I somehow think the right way to handle this question is to think over $\mathbb{C}$, but I am not sure how to do this.
Best Answer
Hint If $T$ is an isometry of the inner product $(x, y) \mapsto \langle x, y \rangle$, then for any $P \in GL(V)$, $P^{-1} T P$ is an isometry of the inner product $(x, y) \mapsto \langle P x, P y \rangle$ (it is not hard to verify that this indeed defines an inner product, but you may wish to prove it anyway): Thus, the property that a given transformation admit such an inner product is invariant under similarity (that is, is an invariant of the conjugacy class of $T$ in $GL(V)$).
On the other hand, we already know canonical representatives of each similar class in $GL(V)$: These are given by the analogue of the Jordan normal form for real matrices.
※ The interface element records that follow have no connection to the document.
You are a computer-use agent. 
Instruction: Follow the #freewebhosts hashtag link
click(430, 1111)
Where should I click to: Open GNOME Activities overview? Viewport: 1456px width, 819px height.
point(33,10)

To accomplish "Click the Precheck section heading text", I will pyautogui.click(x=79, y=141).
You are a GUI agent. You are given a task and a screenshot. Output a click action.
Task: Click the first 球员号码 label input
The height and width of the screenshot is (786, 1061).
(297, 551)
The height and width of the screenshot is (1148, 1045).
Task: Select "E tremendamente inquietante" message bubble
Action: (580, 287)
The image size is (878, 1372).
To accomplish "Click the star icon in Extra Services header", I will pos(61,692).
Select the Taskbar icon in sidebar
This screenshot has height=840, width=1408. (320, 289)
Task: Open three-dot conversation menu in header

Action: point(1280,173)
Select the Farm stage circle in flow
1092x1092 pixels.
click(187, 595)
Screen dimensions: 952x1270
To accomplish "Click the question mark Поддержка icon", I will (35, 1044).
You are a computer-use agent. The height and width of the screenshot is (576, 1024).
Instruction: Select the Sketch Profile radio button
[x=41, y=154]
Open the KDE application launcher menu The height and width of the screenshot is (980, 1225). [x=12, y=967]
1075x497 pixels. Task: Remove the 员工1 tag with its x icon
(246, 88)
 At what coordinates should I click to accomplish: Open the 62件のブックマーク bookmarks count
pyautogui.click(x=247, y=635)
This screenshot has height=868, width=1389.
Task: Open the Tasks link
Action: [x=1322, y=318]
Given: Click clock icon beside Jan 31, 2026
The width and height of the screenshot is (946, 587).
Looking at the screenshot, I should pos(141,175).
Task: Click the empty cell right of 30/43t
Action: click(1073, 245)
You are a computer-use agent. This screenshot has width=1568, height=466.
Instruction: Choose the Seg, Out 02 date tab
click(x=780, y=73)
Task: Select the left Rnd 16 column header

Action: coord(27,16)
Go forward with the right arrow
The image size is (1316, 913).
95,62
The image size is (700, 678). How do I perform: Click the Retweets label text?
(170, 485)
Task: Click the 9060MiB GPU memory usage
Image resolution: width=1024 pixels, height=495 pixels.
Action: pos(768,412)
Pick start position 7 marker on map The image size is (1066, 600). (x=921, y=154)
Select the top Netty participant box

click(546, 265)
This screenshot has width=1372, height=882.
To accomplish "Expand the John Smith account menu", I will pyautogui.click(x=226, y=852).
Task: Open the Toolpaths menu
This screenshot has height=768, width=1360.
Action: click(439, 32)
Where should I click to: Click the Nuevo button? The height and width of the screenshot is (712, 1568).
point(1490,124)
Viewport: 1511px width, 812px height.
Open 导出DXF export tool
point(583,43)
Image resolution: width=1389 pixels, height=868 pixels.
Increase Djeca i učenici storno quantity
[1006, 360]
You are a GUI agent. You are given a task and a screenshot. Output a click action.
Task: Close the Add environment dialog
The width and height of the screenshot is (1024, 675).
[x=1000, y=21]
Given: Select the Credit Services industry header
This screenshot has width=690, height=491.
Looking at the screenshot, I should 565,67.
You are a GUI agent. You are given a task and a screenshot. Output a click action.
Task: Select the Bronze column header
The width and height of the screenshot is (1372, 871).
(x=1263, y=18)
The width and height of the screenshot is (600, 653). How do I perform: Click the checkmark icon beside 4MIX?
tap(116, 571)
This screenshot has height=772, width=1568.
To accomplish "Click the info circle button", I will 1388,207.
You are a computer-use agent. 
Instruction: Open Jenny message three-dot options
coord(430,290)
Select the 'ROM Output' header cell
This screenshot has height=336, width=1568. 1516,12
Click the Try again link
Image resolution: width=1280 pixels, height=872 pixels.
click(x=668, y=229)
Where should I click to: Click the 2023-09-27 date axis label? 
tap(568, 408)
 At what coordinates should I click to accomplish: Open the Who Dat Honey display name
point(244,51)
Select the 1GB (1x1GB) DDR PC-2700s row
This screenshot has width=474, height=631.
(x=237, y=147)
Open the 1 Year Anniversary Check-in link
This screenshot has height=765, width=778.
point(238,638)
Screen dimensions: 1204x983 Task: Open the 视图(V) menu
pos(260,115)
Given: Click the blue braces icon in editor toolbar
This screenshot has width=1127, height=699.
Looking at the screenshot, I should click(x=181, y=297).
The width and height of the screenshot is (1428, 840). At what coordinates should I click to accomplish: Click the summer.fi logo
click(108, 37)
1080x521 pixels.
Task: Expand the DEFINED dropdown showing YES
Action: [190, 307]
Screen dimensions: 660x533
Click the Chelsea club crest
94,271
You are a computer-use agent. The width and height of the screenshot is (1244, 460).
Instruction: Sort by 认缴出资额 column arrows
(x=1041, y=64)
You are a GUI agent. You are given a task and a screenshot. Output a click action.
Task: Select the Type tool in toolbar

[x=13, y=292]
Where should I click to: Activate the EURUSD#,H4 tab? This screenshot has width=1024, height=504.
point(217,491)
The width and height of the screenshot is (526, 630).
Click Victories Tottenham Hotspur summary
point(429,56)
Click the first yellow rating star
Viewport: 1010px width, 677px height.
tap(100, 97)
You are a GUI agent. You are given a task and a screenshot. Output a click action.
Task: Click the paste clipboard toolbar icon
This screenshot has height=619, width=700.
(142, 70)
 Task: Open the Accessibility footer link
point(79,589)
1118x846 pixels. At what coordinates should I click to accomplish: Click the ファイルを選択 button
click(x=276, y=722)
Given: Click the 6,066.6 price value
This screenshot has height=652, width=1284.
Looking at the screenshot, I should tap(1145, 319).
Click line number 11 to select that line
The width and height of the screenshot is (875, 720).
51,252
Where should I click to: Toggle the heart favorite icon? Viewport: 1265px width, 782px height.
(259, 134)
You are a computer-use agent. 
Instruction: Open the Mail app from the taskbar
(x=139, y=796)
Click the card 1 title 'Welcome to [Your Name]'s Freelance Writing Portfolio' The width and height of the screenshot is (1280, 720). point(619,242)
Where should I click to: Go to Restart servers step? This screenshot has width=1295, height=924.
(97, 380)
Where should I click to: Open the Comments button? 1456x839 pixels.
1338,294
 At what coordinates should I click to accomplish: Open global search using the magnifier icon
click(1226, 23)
These matrices are relatively simple and so one can check more directly for a general matrix of this form whether such an inner product exists.
Instead of attacking this immediately, you might like to prove first the following lemmata:
One can essentially treat each "Jordan block" separately, or more precisely, given a direct sum decomposition $V = \oplus V_a$ and linear transformations $T_a : V_a \to V_a$, then there is an inner product on $V$ preserved by $T := \oplus T_a$ iff for each $a$ there is an inner product on $V_a$ preserved by $T_a$.
$T$ cannot have any nonsimple "Jordan blocks", that is, $T$ is block diagonal, where each block has the form $$\phantom{(\ast)} \qquad \begin{pmatrix} \lambda \end{pmatrix} \qquad \text{or} \qquad \begin{pmatrix} \alpha & -\beta \\ \beta & \alpha\end{pmatrix} \qquad (\ast).$$
The proof of (2) is essentially the one you give for your counterexample $\begin{pmatrix} 1 & 1 \\ 0 & 1 \end{pmatrix}.$
With these two facts in hand, it's essentially enough to solve the problem for the two transformations in $(\ast)$ above. Since the sole eigenvalue of $\begin{pmatrix} \lambda \end{pmatrix}$ is $\lambda$, by the first observation in the question a sufficient and necessary condition for this block is $\lambda \in \{\pm 1\}$.